Work task —
From the entries below, transcribe exactly the lines between the line holding "You are a GUI" and the line holding "Inside (840, 2063)", inclusive; skip all other lines.

(Stored items)
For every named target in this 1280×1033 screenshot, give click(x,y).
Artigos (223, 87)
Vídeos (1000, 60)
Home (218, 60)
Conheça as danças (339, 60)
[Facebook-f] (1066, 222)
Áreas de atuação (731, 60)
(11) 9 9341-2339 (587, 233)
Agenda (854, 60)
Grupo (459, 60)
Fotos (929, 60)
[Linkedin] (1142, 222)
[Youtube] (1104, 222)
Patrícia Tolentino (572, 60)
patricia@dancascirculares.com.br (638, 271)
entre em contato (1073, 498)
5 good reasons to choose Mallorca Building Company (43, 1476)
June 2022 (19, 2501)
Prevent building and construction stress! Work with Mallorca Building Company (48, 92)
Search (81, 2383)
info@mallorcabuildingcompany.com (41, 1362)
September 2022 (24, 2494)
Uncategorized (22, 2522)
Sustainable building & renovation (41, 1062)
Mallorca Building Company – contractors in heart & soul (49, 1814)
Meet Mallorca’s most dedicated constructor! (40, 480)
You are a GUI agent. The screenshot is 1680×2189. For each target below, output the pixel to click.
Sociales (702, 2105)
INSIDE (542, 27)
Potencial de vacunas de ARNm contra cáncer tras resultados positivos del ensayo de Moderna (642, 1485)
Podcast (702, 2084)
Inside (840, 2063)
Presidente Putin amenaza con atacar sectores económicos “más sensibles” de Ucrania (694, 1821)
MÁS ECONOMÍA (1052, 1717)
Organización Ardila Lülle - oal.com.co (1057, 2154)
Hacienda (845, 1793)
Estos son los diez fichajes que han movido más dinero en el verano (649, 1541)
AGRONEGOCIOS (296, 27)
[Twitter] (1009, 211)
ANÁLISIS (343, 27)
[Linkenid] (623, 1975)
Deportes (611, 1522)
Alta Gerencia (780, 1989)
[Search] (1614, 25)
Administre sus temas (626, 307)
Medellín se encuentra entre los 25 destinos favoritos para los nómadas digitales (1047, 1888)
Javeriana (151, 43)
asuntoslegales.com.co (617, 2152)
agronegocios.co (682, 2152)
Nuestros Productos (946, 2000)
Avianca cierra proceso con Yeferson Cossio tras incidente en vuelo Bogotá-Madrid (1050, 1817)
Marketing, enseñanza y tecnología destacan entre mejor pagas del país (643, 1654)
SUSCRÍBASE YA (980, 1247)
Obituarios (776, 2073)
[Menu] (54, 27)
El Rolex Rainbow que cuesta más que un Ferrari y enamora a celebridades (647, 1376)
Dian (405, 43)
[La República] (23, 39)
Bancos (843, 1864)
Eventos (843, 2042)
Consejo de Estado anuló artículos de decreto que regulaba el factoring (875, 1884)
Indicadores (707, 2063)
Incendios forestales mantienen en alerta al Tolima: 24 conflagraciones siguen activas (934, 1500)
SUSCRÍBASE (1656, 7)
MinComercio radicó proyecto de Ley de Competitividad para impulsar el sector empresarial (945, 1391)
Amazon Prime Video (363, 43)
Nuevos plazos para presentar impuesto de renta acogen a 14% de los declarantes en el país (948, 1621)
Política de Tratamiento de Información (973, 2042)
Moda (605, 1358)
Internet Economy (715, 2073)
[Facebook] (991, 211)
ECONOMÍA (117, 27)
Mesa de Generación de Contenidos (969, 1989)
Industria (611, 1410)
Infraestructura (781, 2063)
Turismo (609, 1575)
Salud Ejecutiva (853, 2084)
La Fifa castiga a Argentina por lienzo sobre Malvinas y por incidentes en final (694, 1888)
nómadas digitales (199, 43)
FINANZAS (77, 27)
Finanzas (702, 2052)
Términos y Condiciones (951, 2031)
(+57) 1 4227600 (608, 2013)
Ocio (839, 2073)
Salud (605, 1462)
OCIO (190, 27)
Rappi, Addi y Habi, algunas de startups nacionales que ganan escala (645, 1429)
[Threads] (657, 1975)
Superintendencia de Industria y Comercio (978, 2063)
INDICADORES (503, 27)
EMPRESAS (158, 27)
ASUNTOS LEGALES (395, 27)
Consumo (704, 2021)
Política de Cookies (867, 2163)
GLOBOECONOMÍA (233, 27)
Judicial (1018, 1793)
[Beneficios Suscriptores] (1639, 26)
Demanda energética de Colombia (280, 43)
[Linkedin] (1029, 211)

Solution —
You are a GUI agent. The screenshot is 1680×2189. For each target below, output the pixel to click.
Sociales (702, 2105)
INSIDE (542, 27)
Potencial de vacunas de ARNm contra cáncer tras resultados positivos del ensayo de Moderna (642, 1485)
Podcast (702, 2084)
Inside (840, 2063)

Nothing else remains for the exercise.